By Marianne Means -------------------------------------------------------------------------------- WASHINGTON - One of the saddest sights in politics is a fading public figure who refuses to concede that his or her time has passed. The latest egotist to ignore reality is Ralph Nader, the aging consumer advocate whose crusades stalled and popularity sagged long ago.

He announced Monday that he will seek the presidential nomination of the Green Party. The cheering was muted. It will be his second try. He ran for the White House on that party ticket in 1996 and attracted a whopping 1 percent of the total votes cast.

As a political force, the Green Party isn't much. It champions environmental protection and has a small presence in California and other Western states.

But Nader, 66, hasn't gotten over his earlier decades of fame as the chief advocate of auto safety and other good causes and as the relentless scourge of big business. He has settled into a role as the ghost of causes past.

These days he hangs around the fringes of what remains of the old political left, trying to regenerate some of his former publicity magic. Through a group called Global Trade Watch, he helped plan the demonstrations in Seattle against the World Trade Organization. He demands changes aimed at emasculating the organization so it will be helpless to influence international trade decisions.

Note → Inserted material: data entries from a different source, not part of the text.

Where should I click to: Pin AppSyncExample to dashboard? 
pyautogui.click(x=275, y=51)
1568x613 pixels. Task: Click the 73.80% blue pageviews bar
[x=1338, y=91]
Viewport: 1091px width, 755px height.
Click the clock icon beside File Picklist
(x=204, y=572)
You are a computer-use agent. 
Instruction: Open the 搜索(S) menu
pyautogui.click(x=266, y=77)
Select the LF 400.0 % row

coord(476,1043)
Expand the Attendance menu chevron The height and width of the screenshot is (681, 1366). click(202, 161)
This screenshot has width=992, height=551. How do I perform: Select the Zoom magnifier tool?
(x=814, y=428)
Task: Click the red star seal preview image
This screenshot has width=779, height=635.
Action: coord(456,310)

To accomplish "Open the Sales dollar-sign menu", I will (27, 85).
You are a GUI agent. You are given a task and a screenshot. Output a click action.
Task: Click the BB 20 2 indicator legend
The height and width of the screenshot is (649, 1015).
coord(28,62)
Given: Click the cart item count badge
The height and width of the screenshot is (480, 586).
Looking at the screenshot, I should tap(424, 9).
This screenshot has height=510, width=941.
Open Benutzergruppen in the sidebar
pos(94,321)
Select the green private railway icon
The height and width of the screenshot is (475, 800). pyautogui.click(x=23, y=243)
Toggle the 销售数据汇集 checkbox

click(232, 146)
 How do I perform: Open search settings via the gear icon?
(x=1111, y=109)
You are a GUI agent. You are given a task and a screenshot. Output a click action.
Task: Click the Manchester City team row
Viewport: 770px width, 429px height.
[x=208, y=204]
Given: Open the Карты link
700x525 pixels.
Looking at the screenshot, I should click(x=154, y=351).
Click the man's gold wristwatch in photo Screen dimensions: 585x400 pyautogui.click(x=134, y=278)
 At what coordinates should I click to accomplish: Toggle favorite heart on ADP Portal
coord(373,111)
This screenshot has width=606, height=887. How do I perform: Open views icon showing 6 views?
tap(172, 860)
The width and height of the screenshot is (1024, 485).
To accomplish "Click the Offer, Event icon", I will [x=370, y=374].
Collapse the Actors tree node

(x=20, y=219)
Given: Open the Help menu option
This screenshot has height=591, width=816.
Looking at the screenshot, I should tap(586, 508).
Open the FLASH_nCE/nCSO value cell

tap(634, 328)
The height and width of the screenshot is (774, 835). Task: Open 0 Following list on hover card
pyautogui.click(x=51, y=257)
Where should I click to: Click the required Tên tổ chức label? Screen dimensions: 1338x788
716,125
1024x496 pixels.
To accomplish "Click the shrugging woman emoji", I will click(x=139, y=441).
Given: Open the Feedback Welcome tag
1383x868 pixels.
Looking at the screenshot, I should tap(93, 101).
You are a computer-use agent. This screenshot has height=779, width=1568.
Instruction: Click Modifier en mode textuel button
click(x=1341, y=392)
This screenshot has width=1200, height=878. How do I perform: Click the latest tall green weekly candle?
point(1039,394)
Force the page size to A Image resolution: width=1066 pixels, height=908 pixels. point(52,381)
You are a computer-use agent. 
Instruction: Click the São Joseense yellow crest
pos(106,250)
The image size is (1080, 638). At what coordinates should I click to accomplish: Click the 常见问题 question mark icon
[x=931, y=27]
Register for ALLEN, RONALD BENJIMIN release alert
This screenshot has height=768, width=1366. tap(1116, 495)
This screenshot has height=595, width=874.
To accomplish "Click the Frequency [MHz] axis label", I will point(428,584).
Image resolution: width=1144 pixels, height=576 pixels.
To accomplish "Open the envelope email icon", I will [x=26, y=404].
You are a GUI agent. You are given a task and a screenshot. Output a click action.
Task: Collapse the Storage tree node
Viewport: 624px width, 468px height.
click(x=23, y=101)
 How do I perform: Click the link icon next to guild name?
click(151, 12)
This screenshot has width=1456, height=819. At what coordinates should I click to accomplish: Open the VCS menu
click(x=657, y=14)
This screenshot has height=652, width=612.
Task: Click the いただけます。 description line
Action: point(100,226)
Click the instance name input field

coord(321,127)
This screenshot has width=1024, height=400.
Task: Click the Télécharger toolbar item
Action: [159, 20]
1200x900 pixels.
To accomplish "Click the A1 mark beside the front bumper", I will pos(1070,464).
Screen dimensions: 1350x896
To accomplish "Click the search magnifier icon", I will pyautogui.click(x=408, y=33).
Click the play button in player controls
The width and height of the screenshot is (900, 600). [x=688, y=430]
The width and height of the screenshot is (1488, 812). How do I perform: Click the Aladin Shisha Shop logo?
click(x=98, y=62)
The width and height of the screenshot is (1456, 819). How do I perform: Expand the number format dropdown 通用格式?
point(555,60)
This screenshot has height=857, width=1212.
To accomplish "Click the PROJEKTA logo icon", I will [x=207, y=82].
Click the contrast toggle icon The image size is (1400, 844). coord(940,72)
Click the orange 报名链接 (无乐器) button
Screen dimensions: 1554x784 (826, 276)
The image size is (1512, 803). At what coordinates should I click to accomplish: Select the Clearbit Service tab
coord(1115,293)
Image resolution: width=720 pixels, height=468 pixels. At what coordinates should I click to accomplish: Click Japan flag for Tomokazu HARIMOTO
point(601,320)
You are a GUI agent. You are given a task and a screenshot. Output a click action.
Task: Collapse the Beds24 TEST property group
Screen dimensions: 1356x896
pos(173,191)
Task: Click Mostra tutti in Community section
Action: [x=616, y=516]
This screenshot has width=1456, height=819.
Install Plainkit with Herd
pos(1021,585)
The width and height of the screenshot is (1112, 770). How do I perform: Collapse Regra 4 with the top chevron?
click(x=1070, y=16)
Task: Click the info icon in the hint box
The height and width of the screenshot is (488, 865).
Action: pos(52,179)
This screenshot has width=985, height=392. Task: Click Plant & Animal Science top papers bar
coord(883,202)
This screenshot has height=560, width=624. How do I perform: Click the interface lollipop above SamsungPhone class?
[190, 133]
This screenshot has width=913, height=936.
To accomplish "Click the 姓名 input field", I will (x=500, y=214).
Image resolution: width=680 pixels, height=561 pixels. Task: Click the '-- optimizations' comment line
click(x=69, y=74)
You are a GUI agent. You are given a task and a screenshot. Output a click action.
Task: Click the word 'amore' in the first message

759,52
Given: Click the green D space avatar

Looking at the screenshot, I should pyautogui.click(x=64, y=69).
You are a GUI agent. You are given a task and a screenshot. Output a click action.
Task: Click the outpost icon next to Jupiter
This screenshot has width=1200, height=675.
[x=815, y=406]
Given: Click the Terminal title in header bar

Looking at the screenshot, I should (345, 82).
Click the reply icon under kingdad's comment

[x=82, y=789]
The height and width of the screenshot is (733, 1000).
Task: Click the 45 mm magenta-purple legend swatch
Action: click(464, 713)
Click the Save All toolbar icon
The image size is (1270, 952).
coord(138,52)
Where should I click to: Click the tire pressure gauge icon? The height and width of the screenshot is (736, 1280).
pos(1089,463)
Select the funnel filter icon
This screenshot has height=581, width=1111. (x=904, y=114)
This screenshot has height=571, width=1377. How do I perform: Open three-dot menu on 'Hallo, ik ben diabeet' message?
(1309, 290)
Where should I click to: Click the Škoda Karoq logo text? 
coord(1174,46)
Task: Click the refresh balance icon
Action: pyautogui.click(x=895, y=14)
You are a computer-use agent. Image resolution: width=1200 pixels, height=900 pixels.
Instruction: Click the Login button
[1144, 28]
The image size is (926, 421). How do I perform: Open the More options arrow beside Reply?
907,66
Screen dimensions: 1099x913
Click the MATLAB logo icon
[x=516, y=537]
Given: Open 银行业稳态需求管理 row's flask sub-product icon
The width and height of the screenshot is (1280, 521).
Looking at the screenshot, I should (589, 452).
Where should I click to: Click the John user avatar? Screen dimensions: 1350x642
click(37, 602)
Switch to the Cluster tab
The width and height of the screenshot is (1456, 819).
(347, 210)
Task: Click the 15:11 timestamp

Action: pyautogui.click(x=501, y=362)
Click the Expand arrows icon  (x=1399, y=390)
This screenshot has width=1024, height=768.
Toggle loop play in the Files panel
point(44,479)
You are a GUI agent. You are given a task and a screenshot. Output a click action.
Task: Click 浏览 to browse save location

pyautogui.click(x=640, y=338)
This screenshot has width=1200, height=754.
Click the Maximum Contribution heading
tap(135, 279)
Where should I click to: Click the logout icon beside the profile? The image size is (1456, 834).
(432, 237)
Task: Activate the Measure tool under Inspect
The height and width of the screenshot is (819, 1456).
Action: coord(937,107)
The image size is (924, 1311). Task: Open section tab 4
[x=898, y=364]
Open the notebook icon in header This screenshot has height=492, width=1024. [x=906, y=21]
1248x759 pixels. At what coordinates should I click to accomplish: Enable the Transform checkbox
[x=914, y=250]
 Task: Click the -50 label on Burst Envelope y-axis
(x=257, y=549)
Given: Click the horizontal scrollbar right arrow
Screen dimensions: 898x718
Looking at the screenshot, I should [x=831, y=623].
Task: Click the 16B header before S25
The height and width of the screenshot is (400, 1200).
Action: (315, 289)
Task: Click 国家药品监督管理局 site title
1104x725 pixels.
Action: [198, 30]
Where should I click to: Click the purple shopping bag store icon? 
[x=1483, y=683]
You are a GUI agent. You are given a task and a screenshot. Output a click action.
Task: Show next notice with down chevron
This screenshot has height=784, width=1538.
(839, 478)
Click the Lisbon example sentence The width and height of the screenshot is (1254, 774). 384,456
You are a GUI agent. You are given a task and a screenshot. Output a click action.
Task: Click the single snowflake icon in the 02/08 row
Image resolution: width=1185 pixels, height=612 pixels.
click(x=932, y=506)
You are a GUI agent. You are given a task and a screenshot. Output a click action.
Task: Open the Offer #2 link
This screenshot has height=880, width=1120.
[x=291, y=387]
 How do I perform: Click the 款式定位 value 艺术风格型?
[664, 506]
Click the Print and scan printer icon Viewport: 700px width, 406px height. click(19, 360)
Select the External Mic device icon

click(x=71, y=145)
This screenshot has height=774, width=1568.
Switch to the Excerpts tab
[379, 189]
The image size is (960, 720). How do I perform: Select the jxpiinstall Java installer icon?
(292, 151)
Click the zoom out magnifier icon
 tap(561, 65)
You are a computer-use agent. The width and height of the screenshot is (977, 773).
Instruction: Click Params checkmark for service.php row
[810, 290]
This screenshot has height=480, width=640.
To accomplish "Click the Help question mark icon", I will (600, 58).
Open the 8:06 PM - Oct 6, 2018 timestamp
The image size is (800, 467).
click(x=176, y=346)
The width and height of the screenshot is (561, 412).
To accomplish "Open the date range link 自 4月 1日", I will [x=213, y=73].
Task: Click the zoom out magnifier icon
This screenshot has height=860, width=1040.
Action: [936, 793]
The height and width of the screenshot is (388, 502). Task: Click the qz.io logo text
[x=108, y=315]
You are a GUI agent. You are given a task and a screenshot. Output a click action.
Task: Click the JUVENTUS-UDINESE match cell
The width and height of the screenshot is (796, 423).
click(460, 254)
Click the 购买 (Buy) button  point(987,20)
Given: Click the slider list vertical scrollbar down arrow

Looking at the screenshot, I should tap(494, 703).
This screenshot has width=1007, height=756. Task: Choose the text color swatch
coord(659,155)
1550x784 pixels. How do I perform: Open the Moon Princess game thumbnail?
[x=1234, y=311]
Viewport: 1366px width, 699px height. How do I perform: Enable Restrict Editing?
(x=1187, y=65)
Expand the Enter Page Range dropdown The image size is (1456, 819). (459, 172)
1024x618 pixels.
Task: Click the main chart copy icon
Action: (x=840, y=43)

This is not the Nader of old, whose causes defied the vested interests on behalf of the little guy for the broad public good. Global protectionism does not fit there. Although Nader once crusaded for all sorts of financial disclosure and openness in government, Global Trade Watch does not reveal the names of its donors. One financial backer is reported to be the protectionist U.S. textile industry.

Nader achieved folk-hero status in 1965 after General Motors hired private detectives to discredit him and his book "Unsafe at Any Speed," which criticized GM for shoddy car construction.

But he began to lose moral authority in 1972 when he abandoned his nonpartisan aura to endorse the politically doomed Sen. George McGovern for president. Nader grew preachy and prickly. He lobbied for a dizzying array of causes, some of which he won, some of which he lost and some of which were tailored to his own individual interests.

About to be ejected by a rent increase from his downtown office quarters, Nader even proposed a taxpayers' subsidy to provide housing for nonprofit, volunteer citizens' public interest groups — like his own. It went nowhere.

Even liberals felt that his 1978 campaign to establish a Cabinet-level Consumer Protection Agency was too much bureaucracy for too little gain. After the measure was defeated in Congress, his relations with Capitol Hill and the media soured. By 1982 a Gallup Poll found that fewer than 40 percent of those surveyed admired Nader, a dramatic fall from a decade earlier, when he ranked among the 10 most admired Americans.

Nader is in the great tradition of political die-hards who stubbornly hope against hope that they can keep the reporters and speaking fees coming despite all the derisive laughter. It's a shame, but it's human nature.

Harold Stassen, of course, takes the grand prize. A former Minnesota governor, he first ran for the Republican presidential nomination in 1948 — and then ran and ran and ran every four years until 1992, when he was 84 and finally gave up the gig.

Conservative commentator Patrick Buchanan is working toward that record, making his third presidential run. This time he is moving in on the chaotic Reform Party, with which he has no prior history or even common policy goals. No popular groundswell for this candidacy was detected, except in Buchanan's shaving mirror.

Alan Keyes is in the mold as well, refusing to drop out of this year's Republican primaries despite pitiful showings at the polls. He's a broadcaster like Buchanan — anything to maintain the buzz.

But back to Nader. He was once so good. Why can't he leave it at that?